Just the thought of intense prenatal exercise may make you want to hide under the covers. (Pregnancy fatigue is so not a myth.) But reaping the rewards of exercise during pregnancy takes surprisingly little effort, according to new research published in Mayo Clinic Proceedings.
Researchers from the University of Granada in Spain examined 962 pregnant women, half of whom performed light to moderate exercise 50 to 55 minutes three days a week, and half of whom didn’t follow any exercise plan. Turns out, the exercisers were 40 percent less likely to gain too much weight. What’s more, obese and overweight women who exercised during their pregnancies were 86 percent less likely to have babies with macrosomia than those who didn’t.
Related: 33 Reasons to Exercise Now
Macrosomia (also known as "Big Baby Syndrome") is a condition in which babies weigh at least 8 pounds, 13 ounces at birth (the average birth weight is about 7 pounds). Macrosomia increases the chance of damage to your birth canal, puts your baby at a higher risk of injury during vaginal delivery, and makes you more likely to need a C-section.
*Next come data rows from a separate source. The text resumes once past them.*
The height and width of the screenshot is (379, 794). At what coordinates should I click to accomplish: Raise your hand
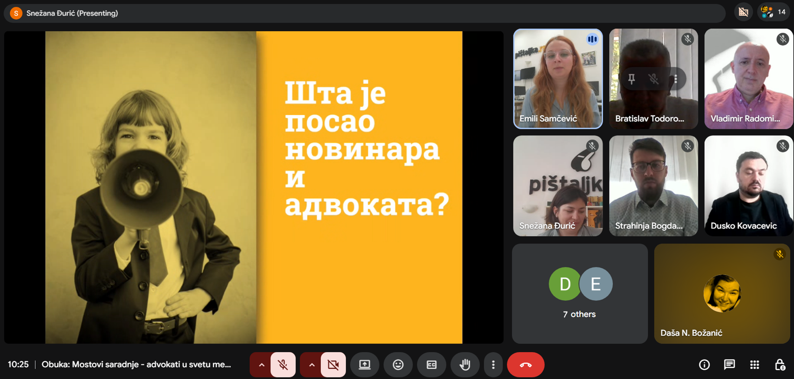(x=464, y=365)
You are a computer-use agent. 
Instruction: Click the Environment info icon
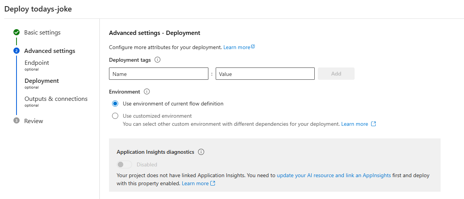coord(147,92)
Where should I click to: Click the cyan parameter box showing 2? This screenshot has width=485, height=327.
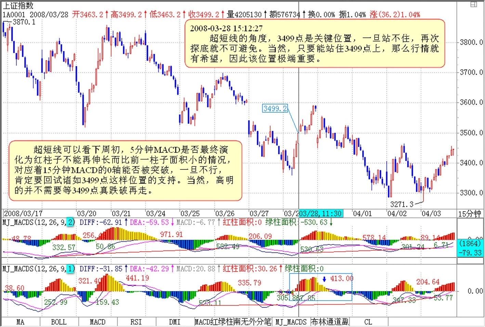70,222
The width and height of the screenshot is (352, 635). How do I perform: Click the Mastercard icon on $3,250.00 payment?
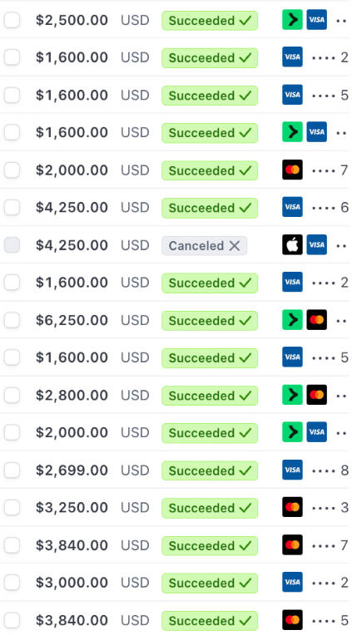point(292,507)
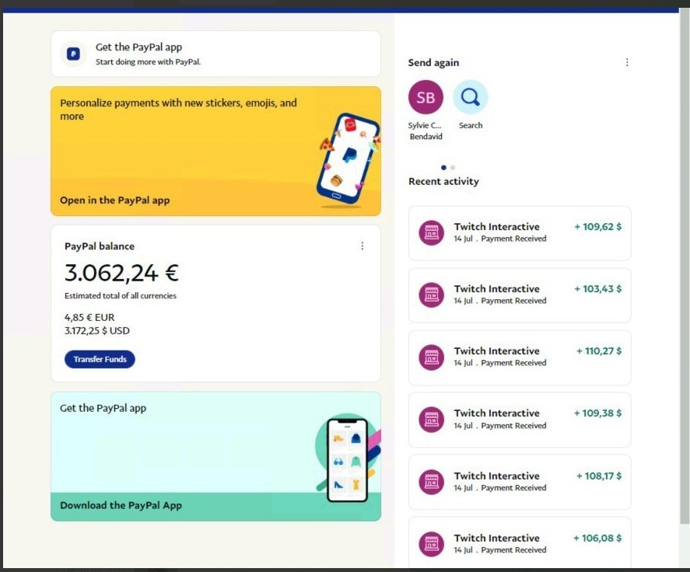This screenshot has width=690, height=572.
Task: Click the store icon beside the +103,43 $ payment
Action: point(431,295)
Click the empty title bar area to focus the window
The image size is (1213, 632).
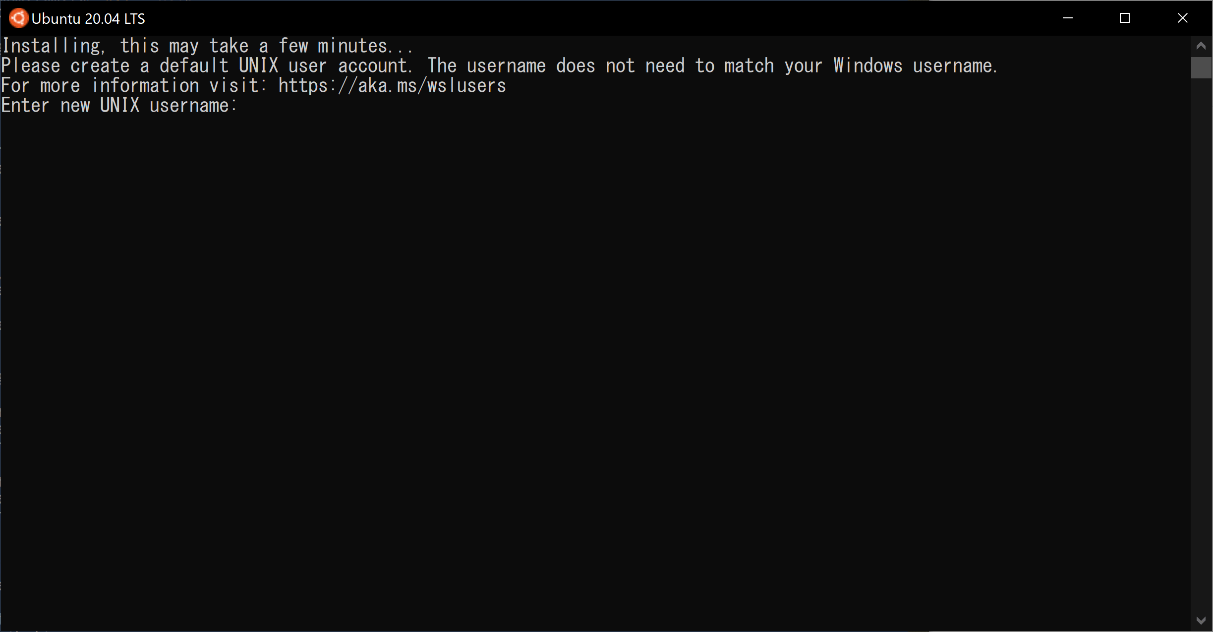(595, 18)
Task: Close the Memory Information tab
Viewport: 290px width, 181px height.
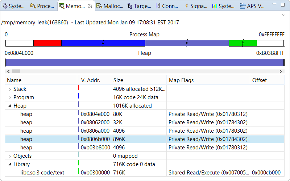Action: [x=90, y=6]
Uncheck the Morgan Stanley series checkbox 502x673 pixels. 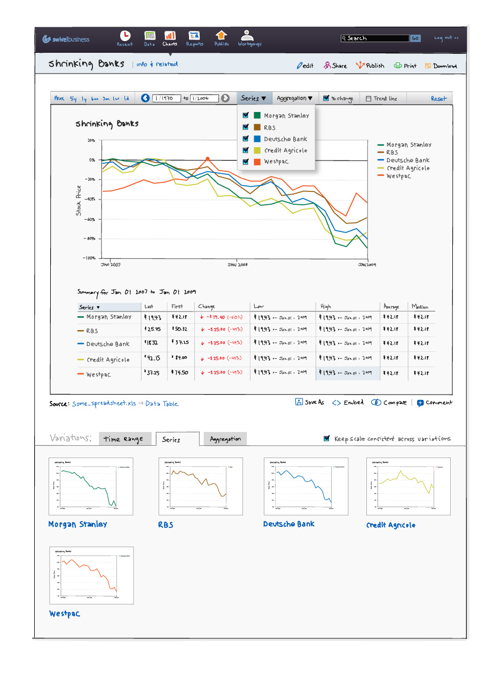coord(246,115)
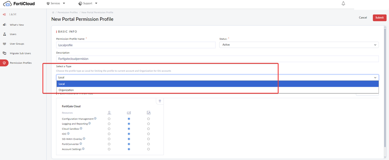Click the Cancel button
The height and width of the screenshot is (160, 389).
pos(363,17)
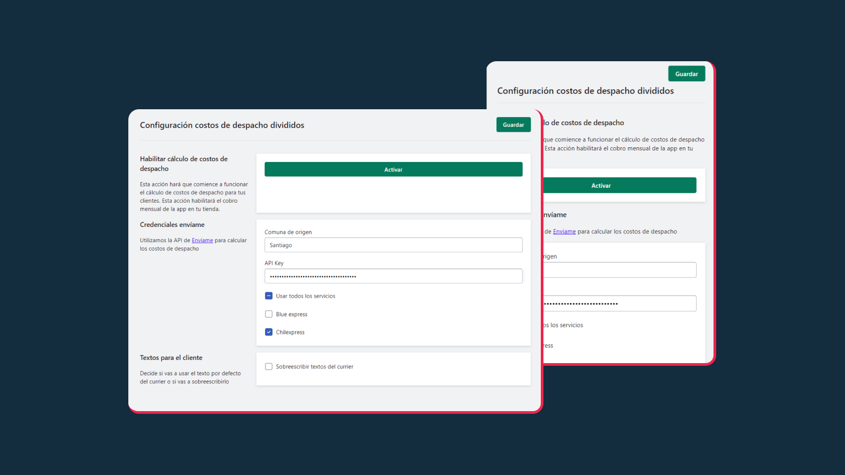Toggle the Usar todos los servicios checkbox
Screen dimensions: 845x475
point(269,296)
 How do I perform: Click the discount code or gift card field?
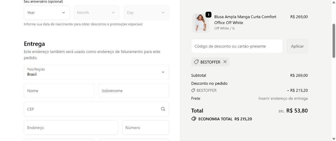[237, 46]
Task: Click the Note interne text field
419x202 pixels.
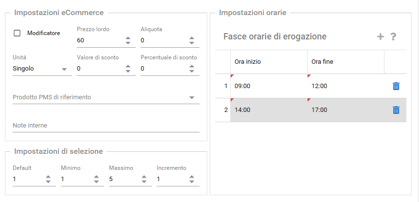Action: click(106, 126)
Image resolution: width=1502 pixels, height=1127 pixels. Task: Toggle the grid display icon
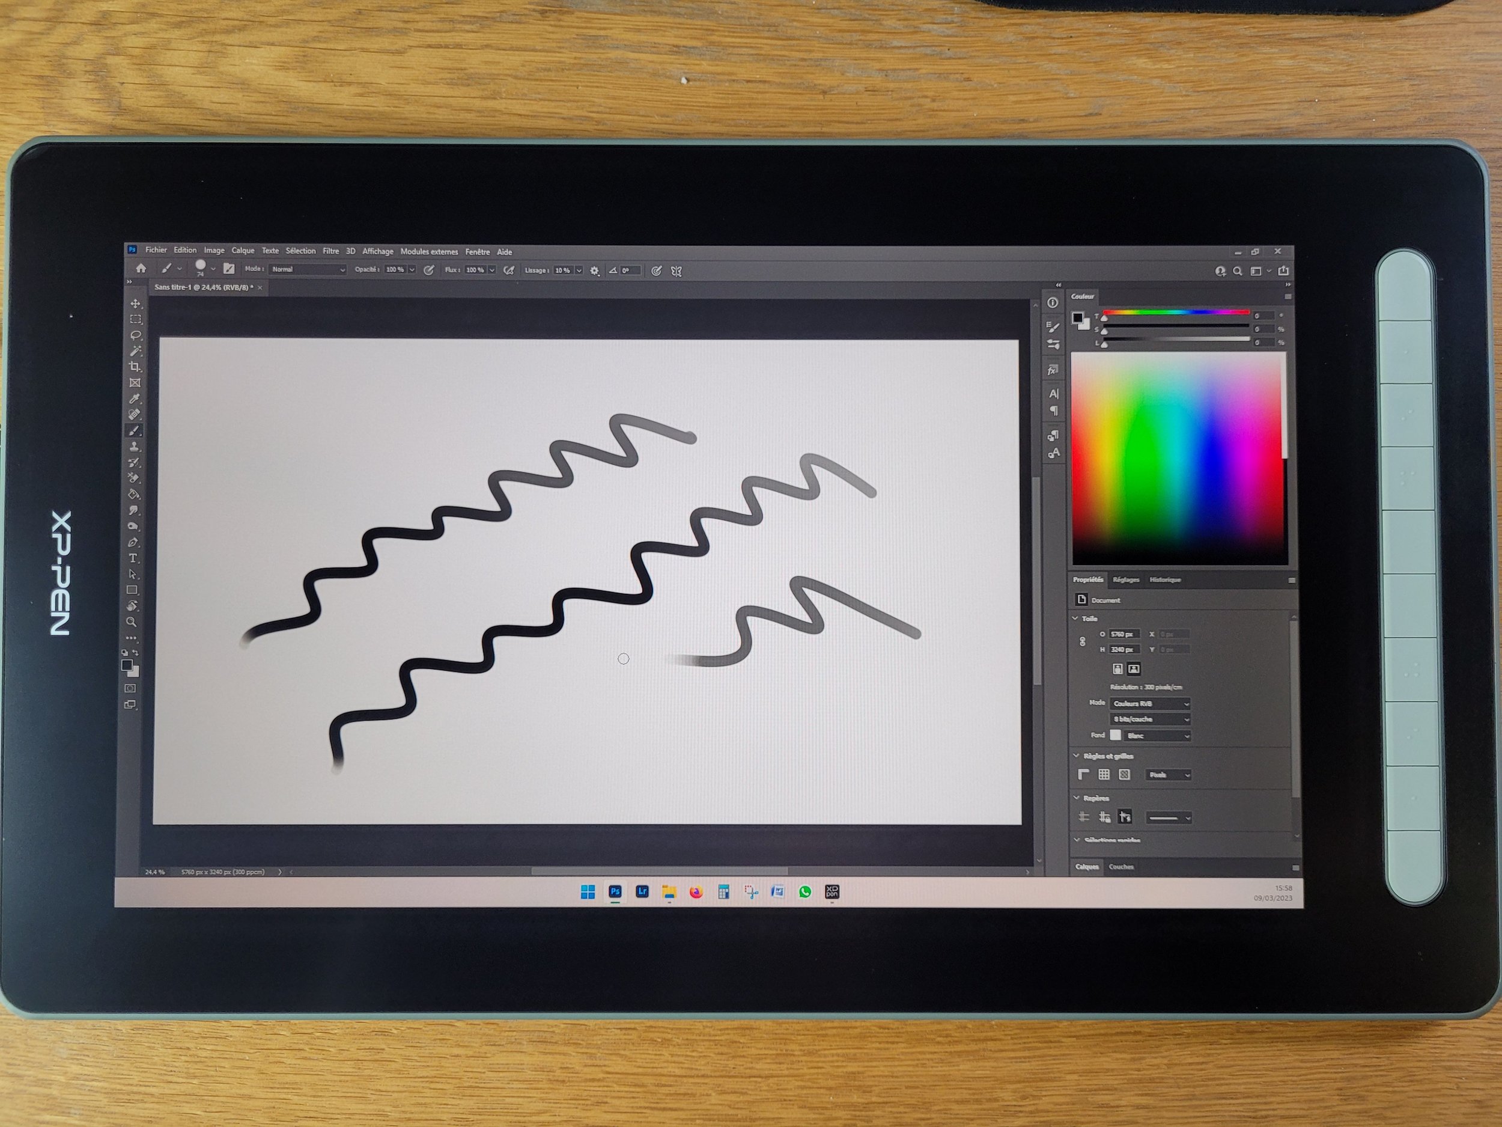point(1104,774)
Plus, babies with macrosomia have an increased risk of low blood sugar, respiratory distress, and jaundice.
Macrosomia or not, more than half of women gain more weight during pregnancy than they should, says a study published in Obstetric Medicine. (Check out our BMI calculator to see how much you should gain.)
Not to fear. Here's the easy exercise plan they followed in the study:
Stretch it out.
Part of the 50-55-minute sweat session included a 10-minute warm-up and 10-minute cool-down, involving stretching. "It's important to stretch your muscles and connective tissues during pregnancy," says Marta Montenegro, M.S., C.S.C.S., and exercise physiologist. "The extra weight women carry during pregnancy throws off the whole body's alignment, so joints and muscles are overly taxed." To curb joint and muscle pain, you don't need to stretch for more than a few minutes, you just need to do it regularly, says Montenegro.
Resistance-train twice a week.
The women in the study lifted weights twice a week, exercising their arms, shoulders, legs, and ankles for just under half an hour. During your pregnancy, Montenegro suggests using strength machines rather than free weights (there's less chance of injury) and performing one to three sets of 12 to 15 light reps. Note: After your first trimester, avoid any exercises that involve laying flat on a bench or the floor, which could lead to sudden blood pressure changes.
Do a light aerobic exercise once a week.
Don't overexert yourself.
No matter the exercise, the women in the study weren't exactly exerting themselves Jillian Michaels-style. A good rule of thumb for assessing your exertion level: You should be able to say a sentence without gasping for breath.
Pretty doable, right? Remember: Every little bit of low-intensity exercise counts, so find a workout you enjoy, and stick with it.